Governor, State Bank of Pakistan

Shakirullah Khan Durrani (also known as "Shakir K. Durrani.", and also transliterated as "Shakir'ullah"; ; 3 March 1928 – 20 November 2009) was a Pakistani banker who served as the managing director of Pakistan International Airlines and Governor of the State Bank of Pakistan. His daughter Tehmina Durrani is married to the former Chief Minister of Punjab and the current Prime Minister of Pakistan, Shehbaz Sharif.

== Banking career ==
After leaving military service, Durrani started a career in banking. After some years in England, Durrani returned home to be appointed Deputy Managing Director of Pakistan Industrial Credit and Investment Corporation (PICIC) in 1962.

In February 1966, the Pakistani government established the Investment Corporation of Pakistan (ICP), a government-owned mutual fund with the objective of enlarging the investor base and developing the capital markets in Pakistan, and Durrani was appointed its first managing director.
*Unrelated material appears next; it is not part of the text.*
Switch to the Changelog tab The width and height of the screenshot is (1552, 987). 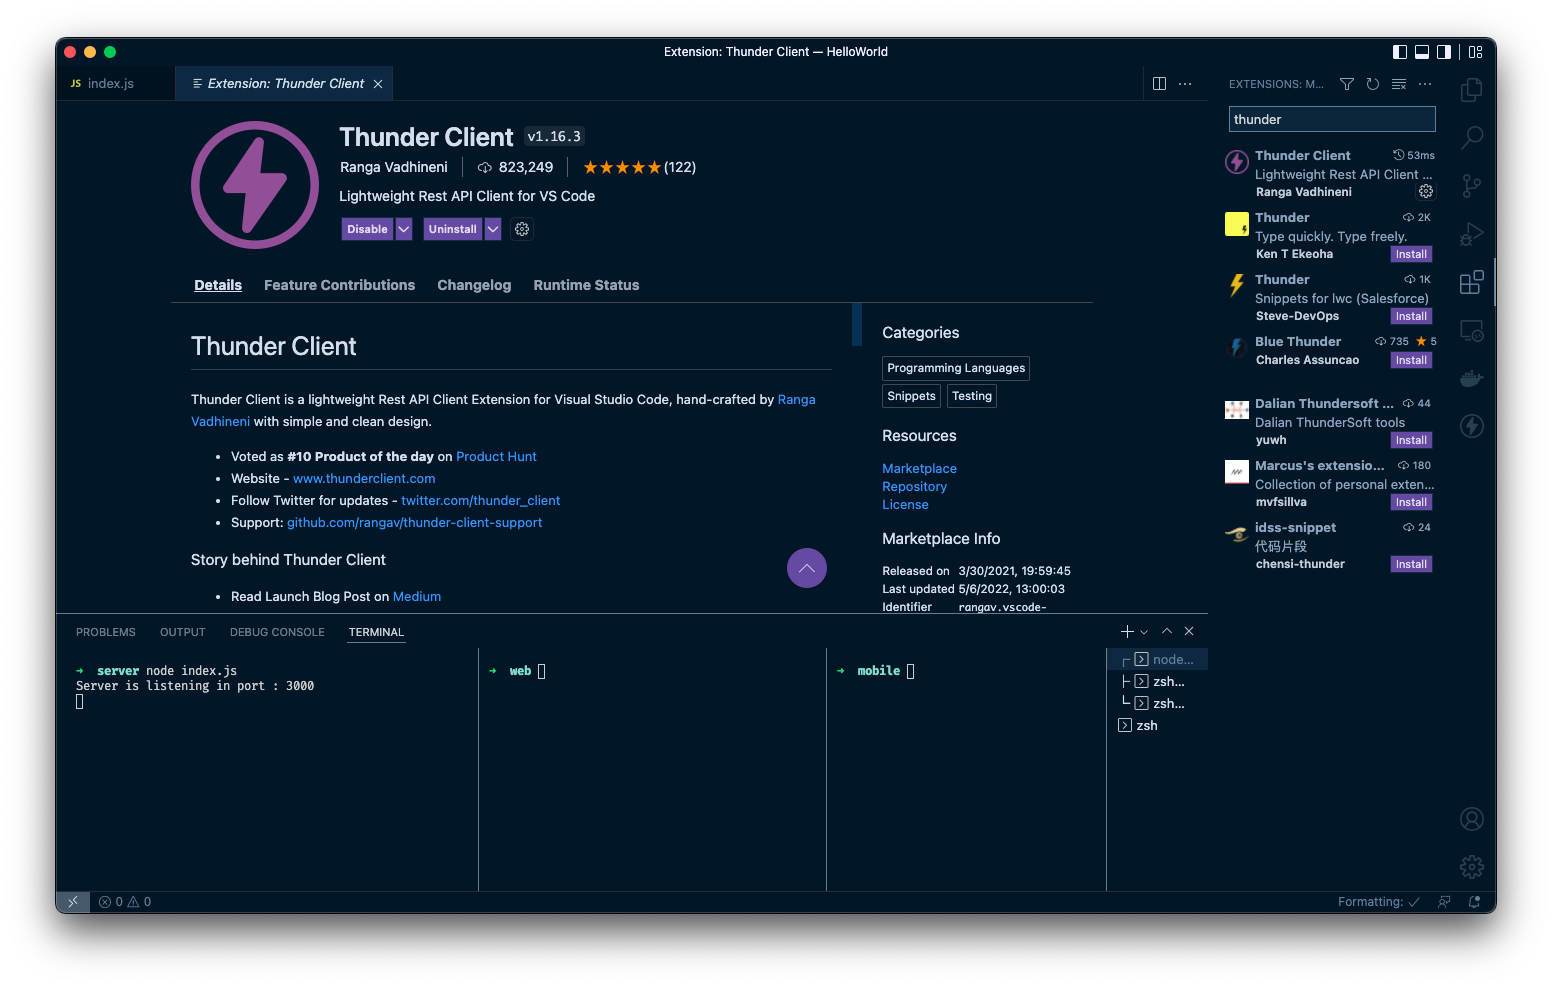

On 13 September 1968, the Pakistani government nationalized Pakistan International Airlines and appointed Durrani as its new managing director.

In July 1971, he was appointed Governor of the State Bank of Pakistan but when the Pakistani military government lost a disastrous war against India in December, SU Durrani's meteoric rise was over. When Zulfiqar Ali Bhutto became president and Chief Martial Law Administrator of Pakistan in December 1971, Durrani was put under house arrest and later sent to prison. No charges were brought against Durrani.

After his release from prison, Durrani resumed his banking career. In the 1970s, Bankers Equity Limited (BEL) arranged a joint venture between him and a large Japanese leasing company --- Orient Leasing (later Orix), one of largest commercial aircraft lessors. BEL took 25% of the equity; the Japanese took 40%; Durrani's business partner took 4% with Durrani taking the rest (31%). SU Durrani was appointed Chairman of the Orient Leasing Pakistan Limited (OLP) with Humayun Murad as General Manager and his nominee. The Japanese managed the company till 1990, when the company went public. The Japanese directors took up assignments in Europe with the 43-year-old Humayun Murad appointed as managing director and Durrani remained as Vice Chairman.

Durrani later took on a number of projects in his home district, Charsadda, aimed at helping Pashtuns and Pakistanis, including job creation and funding humanitarian projects, development and charities. These projects included a fructose factory and Frontier Ceramics.